Weniger Radio

Studie über Hörfunktrends in Berlin-Brandenburg

Mit dem Integrationsprogramm „Radio Multikulti“ des öffentlich-rechtlichen RBB und dem privaten Info-Kanal „Radioropa“ verschwanden im vergangenen Jahr gleich zwei Sender aus wirtschaftlichen Gründen von der UKW-Skala im Großraum Berlin-Brandenburg. Dennoch gilt der Hörfunkmarkt des Ballungsraums um die Hauptstadt nach wie vor als der vielfältigste und wettbewerbsintensivste der Republik.


Aufgrund von Kapazitätsengpässen im UKW-Band sind in nächster Zeit Neuzugänge zum regionalen Radiomarkt allerdings nur über Kabel, Satellit, DAB, DVB-T oder Internet möglich.

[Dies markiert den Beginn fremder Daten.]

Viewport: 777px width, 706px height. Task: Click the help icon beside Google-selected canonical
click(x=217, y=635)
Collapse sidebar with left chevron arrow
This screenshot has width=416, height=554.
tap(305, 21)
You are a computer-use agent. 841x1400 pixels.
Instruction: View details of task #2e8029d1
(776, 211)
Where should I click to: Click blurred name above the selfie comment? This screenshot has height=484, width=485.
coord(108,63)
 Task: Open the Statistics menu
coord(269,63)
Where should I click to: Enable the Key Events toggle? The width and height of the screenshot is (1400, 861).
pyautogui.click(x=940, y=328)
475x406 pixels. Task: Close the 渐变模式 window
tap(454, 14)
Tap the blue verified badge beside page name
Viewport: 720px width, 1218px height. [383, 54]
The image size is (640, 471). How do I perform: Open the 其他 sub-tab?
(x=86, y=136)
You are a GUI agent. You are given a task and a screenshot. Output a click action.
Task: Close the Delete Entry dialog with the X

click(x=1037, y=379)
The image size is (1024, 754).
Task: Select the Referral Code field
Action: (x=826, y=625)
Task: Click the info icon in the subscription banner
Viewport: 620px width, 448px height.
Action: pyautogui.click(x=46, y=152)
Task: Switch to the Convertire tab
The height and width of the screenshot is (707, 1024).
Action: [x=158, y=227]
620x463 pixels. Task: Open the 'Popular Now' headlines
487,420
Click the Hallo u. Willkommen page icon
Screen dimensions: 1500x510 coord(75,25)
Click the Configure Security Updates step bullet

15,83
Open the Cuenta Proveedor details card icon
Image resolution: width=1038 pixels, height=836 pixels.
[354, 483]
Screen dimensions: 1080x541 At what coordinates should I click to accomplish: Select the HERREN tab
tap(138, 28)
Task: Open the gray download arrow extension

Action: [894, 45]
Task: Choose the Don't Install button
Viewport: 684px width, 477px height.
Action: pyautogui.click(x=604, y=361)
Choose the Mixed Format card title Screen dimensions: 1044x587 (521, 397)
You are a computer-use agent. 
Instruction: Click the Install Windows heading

Vor allem die Privatradios bekommen die Auswirkungen der anhaltenden Wirtschaftskrise zu spüren. Dies geht aus der im Auftrag der Medienanstalt Berlin-Brandenburg (MABB) vom Medienökonom Johannes Kors erstellten Studie „Die Entwicklung des Hörfunks Berlin-Brandenburg in der digitalen Welt“ hervor.
In den vergangenen zwei Jahren verloren die Privatradios demnach rund ein Fünftel ihrer Gesamtumsätze. Dennoch liegt der durchschnittliche Kostendeckungsgrad aller Sender bei 119 Prozent. Mit dem paradoxen Resultat, dass die Branche im Jahr 2008 das zweitbeste Ergebnis ihrer Geschichte eingefahren hat. Das hängt nicht nur mit dem starken Ungleichgewicht der Sender zusammen: So räumten die sechs Dickschiffe wie RTL 104,6, rs2 oder BB Radio allein drei Viertel der Gesamteinnahmen in Höhe von 53,2 Millionen Euro ab. Dagegen fuhren vor allem Kleinstsender mit Jahresumsätzen von gerade mal 300.000 Euro Verluste ein. Viele Sender erzielten dennoch positive Ergebnisse, weil die Kosten stärker fielen als die Verluste. Das wiederum hängt mit einem rigorosen Kostenmanagement und Personalabbau zusammen. Ende 2008 waren bei den 20 untersuchten Privatradios insgesamt 463 Mitarbeiter beschäftigt – gegenüber dem Jahr 2006 ein Aderlass um 140 Mitarbeiter oder fast ein Viertel der Belegschaften. Bis Mitte 2009 hatte sich die Zahl weiter auf 410 Mitarbeiter verringert. Damit fehlt bei den Privaten jeder dritte Radiomensch, der 2006 noch hinter dem Mikro oder in der Verwaltung arbeitete. Ein „Substanzverlust, der sich zum Teil auch im Programm niederschlägt“, urteilt Studienverfasser Kors. Der Personalabbau sei „nicht ohne Risiko für den Privatfunk, wenn Qualitätseinbußen damit verbunden sind und eine Abwärtsspirale entsteht“. Eine reale Gefahr, die faktisch bereits eingetreten ist. Im vergangenen Jahrzehnt ist die Reichweite des Privatradios bei Erwachsenen ab 14 Jahren von 63,2 auf 46,8 Prozent gesunken. Im selben Zeitraum stieg die Reichweite der acht Programme (seit der Abschaltung von Radio Multikulti: sieben) des öffentlich-rechtlichen RBB von 26,4 auf 34 Prozent. Vor allem die Jugendlichen verabschieden sich zunehmend vom Hörfunk. Mit 80 Minuten hören die 10–19jährigen heute nicht einmal mehr halb so viel Radio wie die Gesamtbevölkerung. Klare Diagnose: Internet killed the Radiostar.